I am writing of how the left won the US culture war and began, through its abuse of said victory towards progressive ends, to erode the political centre and polarise the nation to such an extent that its decent working-class base was willing to elect a reality TV star who picked up politics as a hobby a year ago.
The left, as a cultural force, is more than just the modern US Democratic Party. That is but one of its three wings. The second wing is academia and the third is the media.
Leftist professors have been shown to outnumber their conservative counterparts 12 to one on leading US college campuses. Conservative academics have reported feeling the need to hide their politics in order to achieve tenure. The mental gymnastics and intellectually lazy absolutism that these political echo chambers create produce ideologies far removed from those left of centre ones from which they are derived.
The danger of this is manifest. Third-level institutions serve as thought leaders for the left in much the same way as the Church has historically done for the right. But while the right has worked for two decades to overcome the lazy moral preening of its evangelical wing, the left has allowed the academic ideal of intersectional progressivism, whereby all human endeavours are reduced to a paltry game of winners versus losers, to overtake its message of socially equitable liberalism.
To claim allegiance with minorities, be they blacks oppressed by whites, women oppressed by men, or gays oppressed by straights, is to bask in a sense of unearned moral superiority and to change the question of policy into one of vaguely defined notions of good versus evil. Is it any wonder that out of such a Petri dish as the college campus comes the stories of the past few years, of deans stepping down over controversial Halloween costumes, or of racially segregated safe spaces to which students can flee if they feel their identity is being marginalised?
Thanks to Bill Clinton’s 1996 Telecoms Act, six companies (Comcast, Disney, Fox, Time Warner, CBS and Viacom) own 90pc of the country’s media outlets. With the exception of Fox, all of them are left leaning.
Donald Trump could hardly go a day during his campaign without mentioning how the media was biased against him but, unfortunately, this was not simply another of his mad assertions. For at least a decade, Americans have been turning away from mainstream media sources with complaints of obvious bias. What’s more, like in academia, it is common for those working in the film and television industries to feel the need to hide their conservative allegiances in order to succeed professionally. Hollywood might know nothing of policy but it’s good at creating a villain, and creating a villain is itself much easier than to create a hero at a time when one-issue voting is more prevalent than ever.
Obama’s presidency was where these three wings met. Here was a cool young black man with little term experience and a unique ability (unlike Hillary Clinton) to galvanise every minority in the book. His election in 2008 spoke for itself, but in the following eight years divineness skyrocketed as it became more apparent that anybody who could possibly be oppressed was oppressed — and that everybody else was secretly an oppressor.

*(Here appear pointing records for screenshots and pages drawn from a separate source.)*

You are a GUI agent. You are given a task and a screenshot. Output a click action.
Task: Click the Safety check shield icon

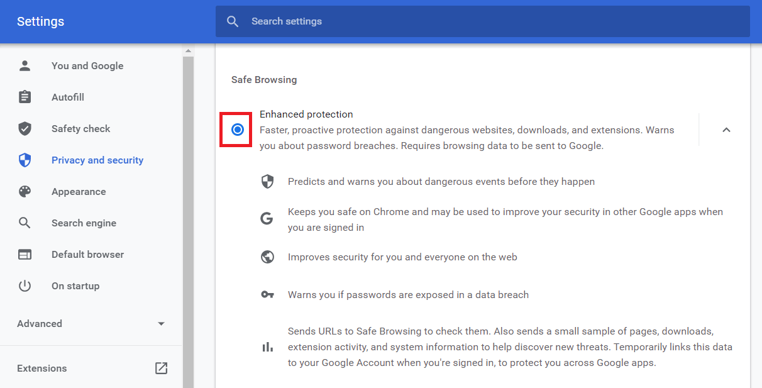coord(25,129)
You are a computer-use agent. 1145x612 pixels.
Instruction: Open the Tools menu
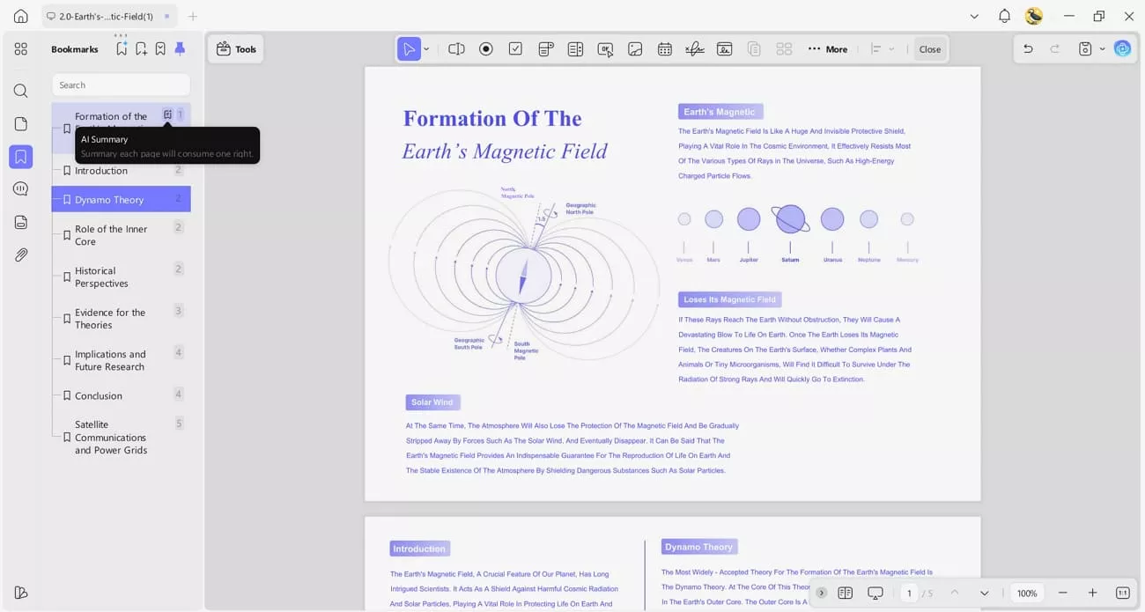pyautogui.click(x=235, y=48)
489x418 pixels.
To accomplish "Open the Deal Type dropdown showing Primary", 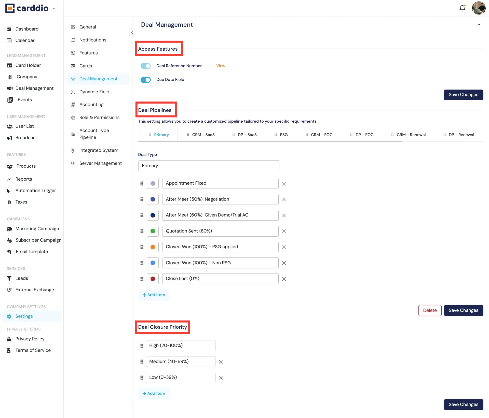I will [209, 166].
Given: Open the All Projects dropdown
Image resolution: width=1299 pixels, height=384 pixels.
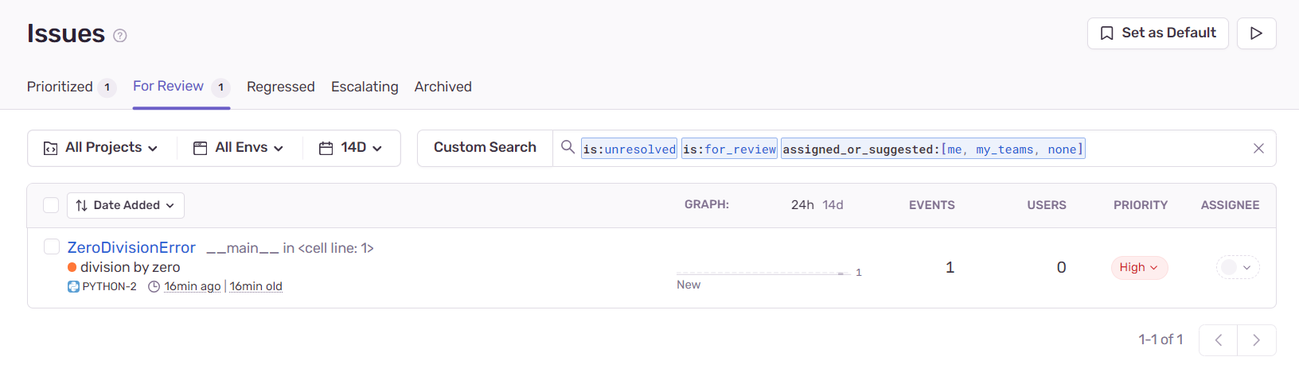Looking at the screenshot, I should point(101,148).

In this decade, the words racist, misogynist, homophobe and bigot have been thrown around ad nauseam. Steadily improving race relations have been set back at least two decades by a wave of dubious hate crime cases propped up by the media.

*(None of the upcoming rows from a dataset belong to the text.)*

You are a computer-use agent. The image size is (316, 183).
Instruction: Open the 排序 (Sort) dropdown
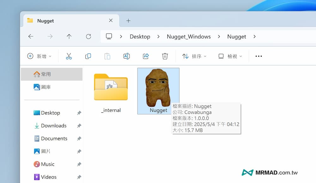pyautogui.click(x=194, y=56)
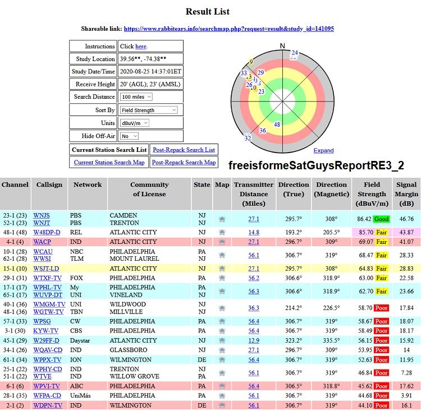Click the map icon for WTXF-TV

coord(222,278)
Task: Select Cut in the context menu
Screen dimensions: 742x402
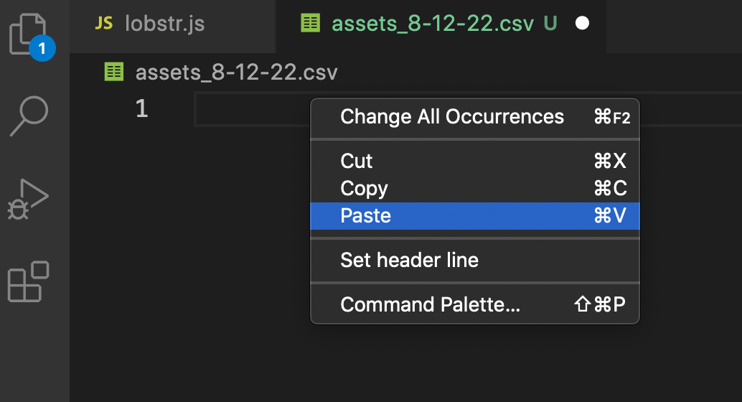Action: [357, 161]
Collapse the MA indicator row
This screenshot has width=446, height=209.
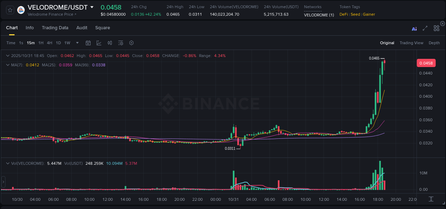tap(7, 65)
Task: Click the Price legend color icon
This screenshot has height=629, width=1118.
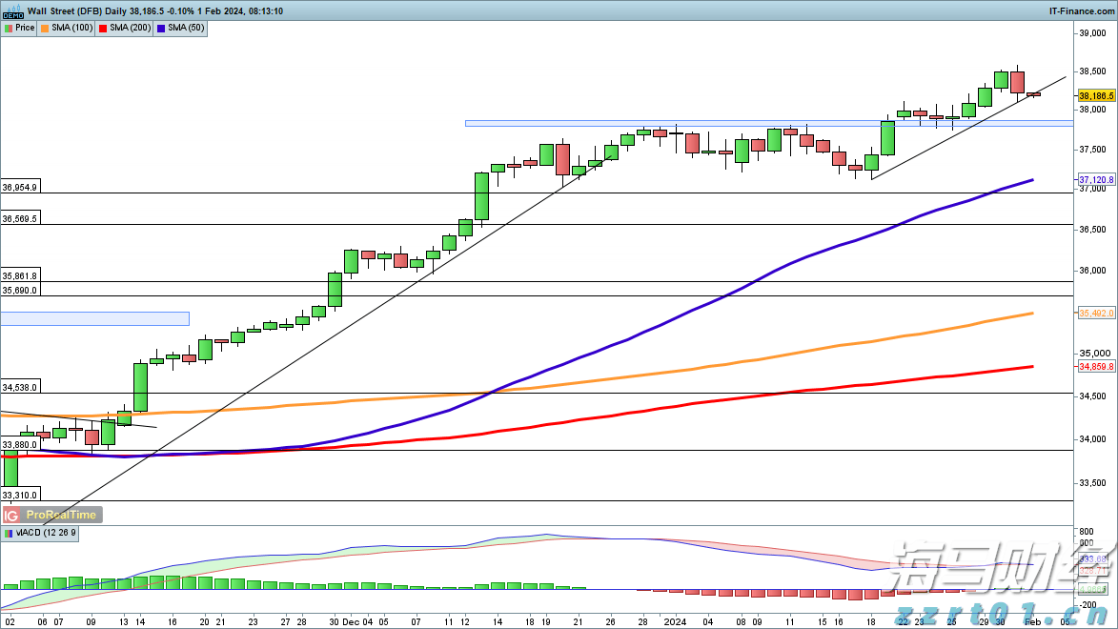Action: coord(9,29)
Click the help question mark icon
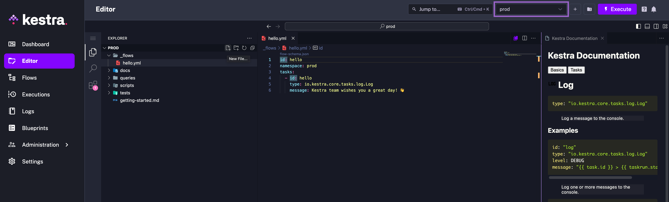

Obama has regularly spewed debunked statistics to make a case for minorities but, as Trump rightly pointed out, refused to use the words “Islamic extremism” in the wake of terror attacks for fear of any critique of Islamic doctrine or culture being conflated with a criticism of individual Muslims. Discussion of policy has simply ceased to matter.

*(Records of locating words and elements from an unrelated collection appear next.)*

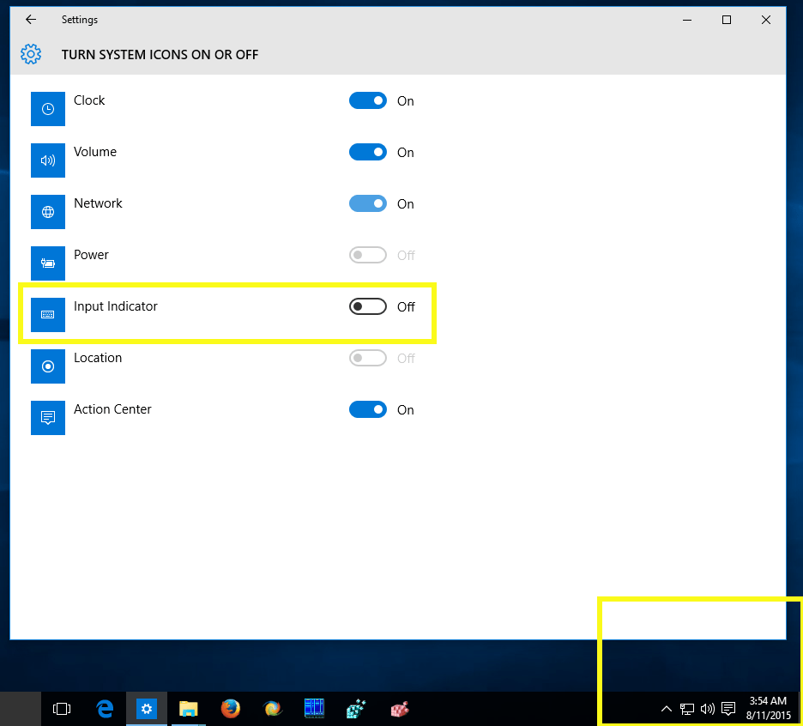Screen dimensions: 803x726
Task: Click the gear icon beside the page title
Action: [31, 54]
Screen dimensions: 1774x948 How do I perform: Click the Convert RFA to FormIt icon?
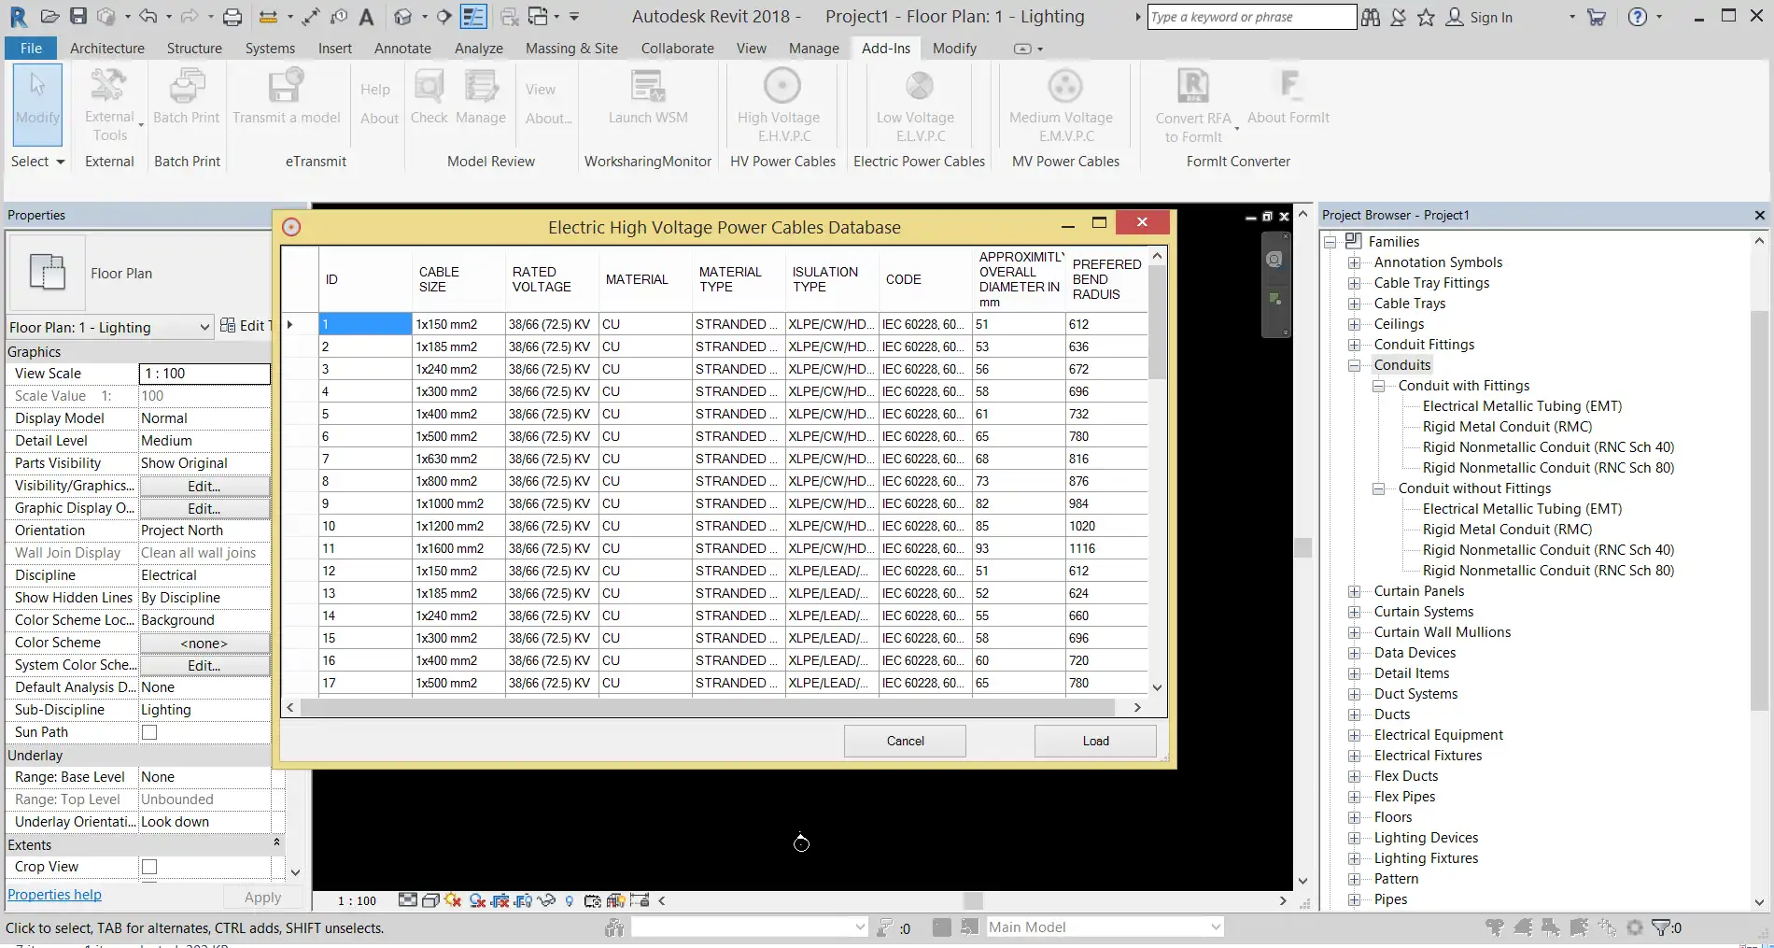[x=1192, y=88]

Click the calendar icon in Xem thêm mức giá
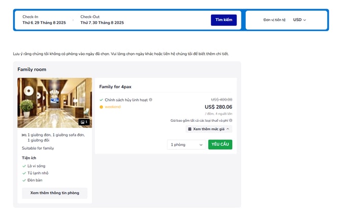190,129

Obama’s approval ratings are higher than Ronald Reagan’s were at the end of his administration, yet the election of his successor stands as the biggest repudiation of a two-term president for more than a century.
If Obama is wondering how he ended up being succeeded by a reality TV star, he need only look in the mirror. This might seem like an extreme characterisation, but, in an age where feelings seem to be the single most important factor in deciding legislation, it would behove us not to try to erase the experience of the workingclass, non-college-educated white voter who for so long defined the centre of American politics, and the traditional pre-Obama backbone of the Democrat voting base.
Theirs was a feeling of being smothered by politically correct language, of being afraid to speak up as the media reflected back to them a world that they weren’t necessarily ready to sign off on.
Trump’s only real quality was a lack of sheepishness. He was the wolf who came along right after the left had cried wolf for the last time. The people who supported him knew what he was, but it was impossible to gauge how bad that was in a world where they also seemed to be bad by virtue of their existence. Trump did not win this election — the left lost it by creating the only political climate in which a joke candidate had a shot.